Erroll Morris, the godfather of the modern documentary, recently tweeted the following:
REGRET: Most documentaries are illustrations not investigations.
I have done a lot of work in short form documentary over the past 7 years and far and away, the vast majority of it has been illustrations. Don’t get me wrong, I really enjoy this work – trying to figure out what a client wants to communicate and then working with them to craft a story that lines up with their message. It’s the way a lot of the corporate world communicates and it’s effective. But there’s another way to do documentary that is a lot riskier – an investigation where the outcome is not known at the advent of production.
In June, I set off for Ghana with the charge of investigating the prosperity gospel, a teaching that can roughly be described as “God blessing you materially according to the amount of faith you display through sacrificial giving.” I went into the trip with my own assumptions about the prosperity gospel. I had seen the clips on YouTube and watched the damning interviews on 60 minutes. I thought I knew what I was getting into. But then I hit a big bump in the road.

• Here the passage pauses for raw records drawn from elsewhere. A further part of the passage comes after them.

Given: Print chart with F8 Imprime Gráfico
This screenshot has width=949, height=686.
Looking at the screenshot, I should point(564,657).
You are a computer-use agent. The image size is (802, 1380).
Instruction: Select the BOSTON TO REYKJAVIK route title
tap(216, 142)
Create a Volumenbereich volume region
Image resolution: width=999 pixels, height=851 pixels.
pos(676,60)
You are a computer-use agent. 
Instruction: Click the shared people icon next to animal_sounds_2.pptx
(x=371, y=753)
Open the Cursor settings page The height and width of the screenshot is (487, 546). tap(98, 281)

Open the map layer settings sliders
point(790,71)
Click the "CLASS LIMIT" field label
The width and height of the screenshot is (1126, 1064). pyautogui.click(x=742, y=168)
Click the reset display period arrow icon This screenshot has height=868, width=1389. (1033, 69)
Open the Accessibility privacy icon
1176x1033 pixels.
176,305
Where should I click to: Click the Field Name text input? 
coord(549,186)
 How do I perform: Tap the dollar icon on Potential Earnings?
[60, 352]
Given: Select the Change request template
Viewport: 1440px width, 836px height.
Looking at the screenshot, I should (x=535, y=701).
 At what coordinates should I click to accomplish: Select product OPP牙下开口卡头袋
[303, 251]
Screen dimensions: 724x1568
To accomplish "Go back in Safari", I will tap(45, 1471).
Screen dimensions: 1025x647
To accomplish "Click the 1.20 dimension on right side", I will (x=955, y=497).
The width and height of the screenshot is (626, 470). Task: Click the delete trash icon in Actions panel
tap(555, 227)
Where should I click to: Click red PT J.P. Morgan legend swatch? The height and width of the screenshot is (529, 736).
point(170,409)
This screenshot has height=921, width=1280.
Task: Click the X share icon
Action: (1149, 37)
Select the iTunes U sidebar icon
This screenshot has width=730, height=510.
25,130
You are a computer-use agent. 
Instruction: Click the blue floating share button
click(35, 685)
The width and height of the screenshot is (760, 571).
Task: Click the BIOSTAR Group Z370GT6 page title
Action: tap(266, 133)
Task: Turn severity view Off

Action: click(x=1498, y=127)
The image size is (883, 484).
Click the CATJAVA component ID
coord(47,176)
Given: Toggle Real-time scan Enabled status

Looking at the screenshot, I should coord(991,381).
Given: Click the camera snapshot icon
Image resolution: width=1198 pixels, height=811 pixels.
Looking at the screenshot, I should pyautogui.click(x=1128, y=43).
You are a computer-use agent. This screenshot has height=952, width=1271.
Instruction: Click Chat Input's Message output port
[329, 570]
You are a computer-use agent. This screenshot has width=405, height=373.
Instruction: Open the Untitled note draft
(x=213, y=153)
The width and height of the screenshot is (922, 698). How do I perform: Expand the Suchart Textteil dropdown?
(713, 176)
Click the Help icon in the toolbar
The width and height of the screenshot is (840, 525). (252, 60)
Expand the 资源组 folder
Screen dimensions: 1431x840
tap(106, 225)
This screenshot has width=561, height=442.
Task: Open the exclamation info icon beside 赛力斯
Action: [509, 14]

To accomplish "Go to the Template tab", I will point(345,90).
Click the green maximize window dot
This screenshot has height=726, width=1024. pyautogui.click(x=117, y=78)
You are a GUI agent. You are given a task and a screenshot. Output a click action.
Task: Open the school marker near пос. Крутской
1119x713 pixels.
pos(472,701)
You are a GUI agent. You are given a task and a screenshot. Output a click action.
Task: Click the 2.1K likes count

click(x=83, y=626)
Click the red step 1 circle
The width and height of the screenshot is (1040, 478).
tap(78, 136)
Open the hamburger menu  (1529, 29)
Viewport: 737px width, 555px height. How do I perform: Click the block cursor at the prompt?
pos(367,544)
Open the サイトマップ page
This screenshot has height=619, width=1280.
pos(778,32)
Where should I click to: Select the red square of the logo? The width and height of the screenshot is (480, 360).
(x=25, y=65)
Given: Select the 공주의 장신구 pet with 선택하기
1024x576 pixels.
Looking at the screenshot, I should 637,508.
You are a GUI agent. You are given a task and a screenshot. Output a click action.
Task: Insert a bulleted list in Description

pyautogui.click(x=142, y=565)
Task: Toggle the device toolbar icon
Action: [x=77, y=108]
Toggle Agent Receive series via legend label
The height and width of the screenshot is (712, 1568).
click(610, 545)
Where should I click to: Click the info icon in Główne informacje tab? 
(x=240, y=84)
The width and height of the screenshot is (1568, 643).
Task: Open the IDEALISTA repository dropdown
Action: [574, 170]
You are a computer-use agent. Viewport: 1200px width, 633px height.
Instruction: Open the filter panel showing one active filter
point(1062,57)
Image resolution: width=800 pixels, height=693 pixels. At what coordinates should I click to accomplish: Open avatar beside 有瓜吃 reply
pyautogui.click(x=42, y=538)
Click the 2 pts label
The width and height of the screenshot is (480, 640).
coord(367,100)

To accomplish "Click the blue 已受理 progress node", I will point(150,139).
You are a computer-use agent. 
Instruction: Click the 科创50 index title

My director of photography, Jeff Pohorski, came down with a nasty case of something. We didn’t know if it was H1N1, giardia, or Montezuma’s revenge. All we knew is that Jeff was not going to be able to travel with me. So we adapted and I decided that I would shoot everything. Because I wouldn’t be able to do interviews as easily as a one man crew, I decided to interject myself into the narrative, something that I have never done (or plan to do in the near future.) It’s not easy to shoot, interview and track the story all at the same time, if it was, you wouldn’t need a camera man at all. But for some reason, we just seemed to hit all the right places at the right times (thanks to my on-the-ground fixer, Joyman, and the oversight of Kwabena Asamoah-Gyadu, who is featured in the piece.)
What you see in the final edit is my actual journey of insight as we travelled around the Accra area in Ghana. From the initial shock of what the prosperity gospel can look like in a small congregation to the tangible life training that is given at large mega-churches to the cost of this theology for many poorer people – and all this happens within a world view that is very different from my own.
My hope is that this documentary is indeed an investigation into the unique expression of the prosperity gospel in one African country. More likely, it is probably an investigation of one American who travelled to Ghana and realized he didn’t know as much as he thought he did.